Authors: Murray N. Rothbard

Conceived in Liberty (98 page)

For decades, American historians have quarreled about “conflict” or “consensus” as the guiding
leitmotif
of the American past. Clearly, I belong in the “conflict” rather than the “consensus” camp, with the proviso that I see the central conflict as not between classes (social or economic), or between ideologies, but between Power and Liberty, State and Society. The social or ideological conflicts have been ancillary to the central one, which concerns: Who will control the state, and what power will the state exercise over the citizenry? To take a common example from American history, there are in my view no inherent conflicts between merchants and farmers in the free market. On the contrary, in the market, the sphere of liberty, the interests of merchants and farmers are harmonious, with each buying and selling the products of the other. Conflicts arise only through the attempts of various groups of merchants or farmers to seize control over the machinery of government and to use it to privilege themselves at the expense of the others. It is only through and by state action that “class” conflicts can ever arise.

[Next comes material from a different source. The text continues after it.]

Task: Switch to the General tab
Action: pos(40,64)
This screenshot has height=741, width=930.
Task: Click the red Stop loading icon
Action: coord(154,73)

This volume is the history of the American colonies in the first half of the eighteenth century. It is generally dismissed in the history texts as a quiet period too uneventful to contemplate. But it was far from quiet, for the seeds were germinating that would soon blossom into the American Revolution. At the beginning of the century, the British government believed that it had successfully brought the previously rebellious colonists to heel: royally appointed governors would run the separate colonies, and mercantilist laws would control and confine American trade and production for the benefit of British merchants and manufacturers. But this control was not to be, and, for most of this period, the colonies found themselves to be virtually independent. Using their power of the purse, and their support among the bulk of the population, the colonial Assemblies were, gradually but surely, able to wrest almost complete power over their affairs from the supposedly all-powerful governors. And, furthermore, as a result of the classical liberal policies of “salutary neglect” imposed against the wishes of the remainder of the British government by Robert Walpole and the Duke of Newcastle, the Americans happily discovered that the mercantilist restrictions were simply not being enforced. Strengthening their spirit of rebellious independence, the colonists eagerly
and widely imbibed the writings of English libertarians, writings which inculcated in them a healthy spirit of deep suspicion of the designs of all government—the English government in particular—on their rights and liberties. Consequently, when after midcentury the English, having deposed Walpole and Newcastle and ousted the French from North America, determined to reimpose their original designs for control, the Americans would not stand for it. And the great conflict with the mother country got under way.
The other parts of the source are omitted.